What to produce: Render the following lines as a numbered list, omitting any blank lines.

Record set:

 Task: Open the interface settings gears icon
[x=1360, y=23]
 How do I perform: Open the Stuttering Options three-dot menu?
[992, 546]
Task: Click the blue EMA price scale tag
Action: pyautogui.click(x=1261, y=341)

Completed exercise:
1.  Task: Open the interface settings gears icon
2. [x=1360, y=23]
3.  How do I perform: Open the Stuttering Options three-dot menu?
4. [992, 546]
5. Task: Click the blue EMA price scale tag
6. Action: pyautogui.click(x=1261, y=341)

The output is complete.